Eon: Turning Operational Firehoses into Open Data Lakehouse Foundations
AdTech is a stress test for any AI data pipeline: advertising platforms process hundreds of billions of events a day across bidding, attribution, audiences, and reporting systems. In that environment, traditional stacks of ingestion tools, transformation jobs, and semantic layers become a tax on every new AI idea. Eon is betting that the answer is to make the infrastructure itself AI-aware. It automatically transforms operational cloud data into an open Apache Iceberg–based data lake as it lands, while optimizing storage, validating quality, maintaining metadata, and organizing data for analytics and AI consumption. For customers like Rise—already handling more than 200 billion events and over a petabyte daily—this AI-ready data infrastructure delivers sub-minute freshness, automated data quality checks, and up to 10x lower compute costs. The message is clear: if your storage and lakehouse cannot keep up, your GPUs will sit idle.

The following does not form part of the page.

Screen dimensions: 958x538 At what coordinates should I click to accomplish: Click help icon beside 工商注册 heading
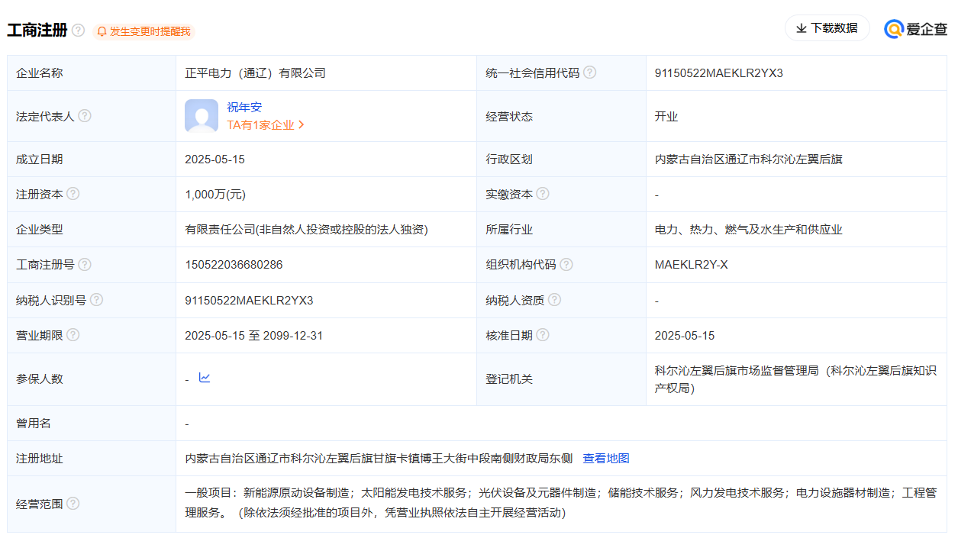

Komprise: Making Unstructured Data Query-Ready Without Moving Files
If structured data is congested, unstructured data is a traffic jam. More than 80% of enterprise data is unstructured, yet less than 1% is used in AI, according to IDC. The reason is not lack of value; it is the cost and complexity of discovering schema, cleaning content, and moving petabytes out of file systems and object stores. Komprise is attacking this by turning unstructured data into query-ready unstructured data for data lakehouse solutions such as Snowflake and Databricks—without moving a single file. Komprise Transparent File Tables exposes a structured, high-quality tabular schema over globally classified unstructured data, presenting it as an Apache Iceberg table that data engineers and analysts can query in their existing tools. Instead of copying huge volumes into new AI silos, enterprises query through a global metadatabase and dynamically load only what an AI pipeline needs. This is a direct challenge to the idea that large-scale data movement is a prerequisite for AI.
Everpure Data Stream: From Fragmented Stores to GPU-Accelerated AI Pipelines
While Eon and Komprise focus on organizing and exposing data, Everpure is trying to bridge data readiness and accelerated computing. Enterprise data is now spread across SaaS, cloud, on-premises, and mainframe systems, turning integration and migration into a costly barrier for secure, accurate AI deployment. Everpure’s view is blunt: to be AI-ready, data must be classified, curated, cleaned, secured, and scaled end to end. Its Data Intelligence layer discovers and maps data relationships at the source, and then Data Stream converts that raw, fragmented landscape into a GPU-accelerated AI data pipeline from ingestion to inference. By replacing manual ingestion and manipulation with a pipeline aligned to the Nvidia AI Data Platform, Data Stream aims to remove the cost and complexity that stall AI projects. In other words, it attacks the same enterprise data bottleneck from the compute side: fragmented storage pipelines that starve AI clusters and stall training and inference.
The New AI Data Stack: Infrastructure That Thinks Like an AI Team
What Eon, Komprise, and Everpure share is a rejection of the old pattern of building ever more ETL to compensate for legacy infrastructure. Instead, they embed AI expectations—freshness, governance, query-ready unstructured data, and GPU-aware pipelines—directly into the storage and data lakehouse layers. That shift matters because the hardest part of enterprise AI is not the model; it is everything around it. A commissioned IDC Global AI Readiness Survey found that 94% of IT leaders see data quality as the deciding factor in AI success. If your data estate is not continuously organized, governed, and exposed through open formats like Iceberg, your AI roadmap is fiction. The next phase is already visible: Eon and Rise are bringing their story to Cannes Lions, Komprise Transparent File Tables is in early access, and Everpure is working on next-generation AI-native storage with Nvidia STX. The winners in AI will be the enterprises whose infrastructure makes data AI-ready by default.